Şarkı: Lucia - Silence
Araba öyle sessizdi ki, sessizliği bozmak adına ağzımı açtım. "Nereye gidiyoruz?"
"Dağ evine." Bunların dağ evi de mi vardı? Gerçi olmaması anormal olurdu. Babası kocaman kolejin müdürüydü. Boru mu?
Midem bulanmaya başlayınca yüzümü ekşittim. Zaten çok acıkmıştım, midem günlerce gün yüzü görmüyor, sadece kahve ile yetiniyordu. "Daha çok var mı?"
Arabayı durdurdu ve dönüp beni incelemeye başladı. "Sana ne oldu böyle, bi açıkla bakayım güzelim." diyip gülümsedi.
Allah'ım! Bir insanın gözleri, gülüşü, dudakları bu kadar mı özlenir! Bir insanı nasıl olur da kendimden çok düşünür, kendimden çok fazla bir miktarda severim?

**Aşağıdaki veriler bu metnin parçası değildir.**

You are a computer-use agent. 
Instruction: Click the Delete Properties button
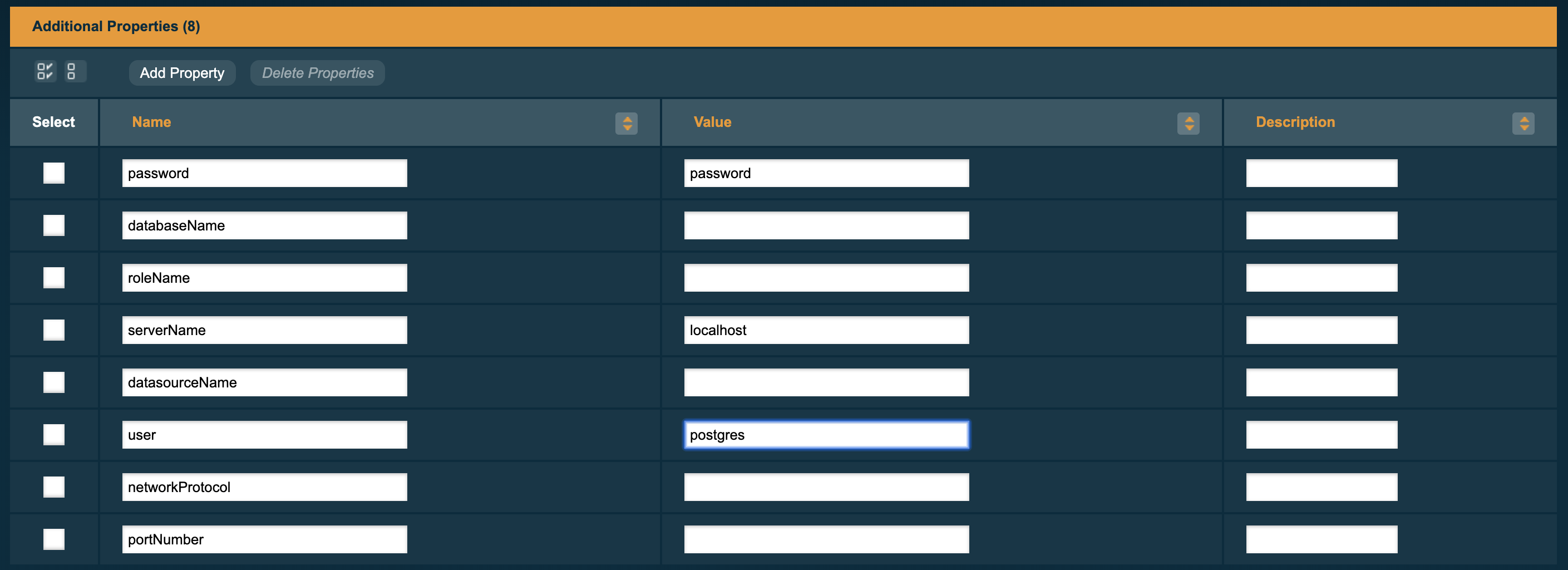pyautogui.click(x=317, y=73)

Ve çok uzun zamandır güzelim sesinden duymadığım o güzelim kelimesi. O kadar çok özledim ki her konuştuğumda ağlayasım geliyor. Uzun bir süre gözlerimi yüzünden ayırmadım ve onu incelemeye koyuldum. Yüzü bile eskisi gibi değildi. Çökmüştü, yorgun olduğu her zerresinden belli oluyordu.
Ah be adam! Hiçbir şey canından değerli değildi ki senin. O saçların, o kirpiklerin, o tenin; bir daha herhangi bir bedende birleşemeyeceğine dair yüz binlerce kez yemin edebilirim!
Kendimi toparlayıp soğukkanlılıkla, "Ne olmuş?" dedim.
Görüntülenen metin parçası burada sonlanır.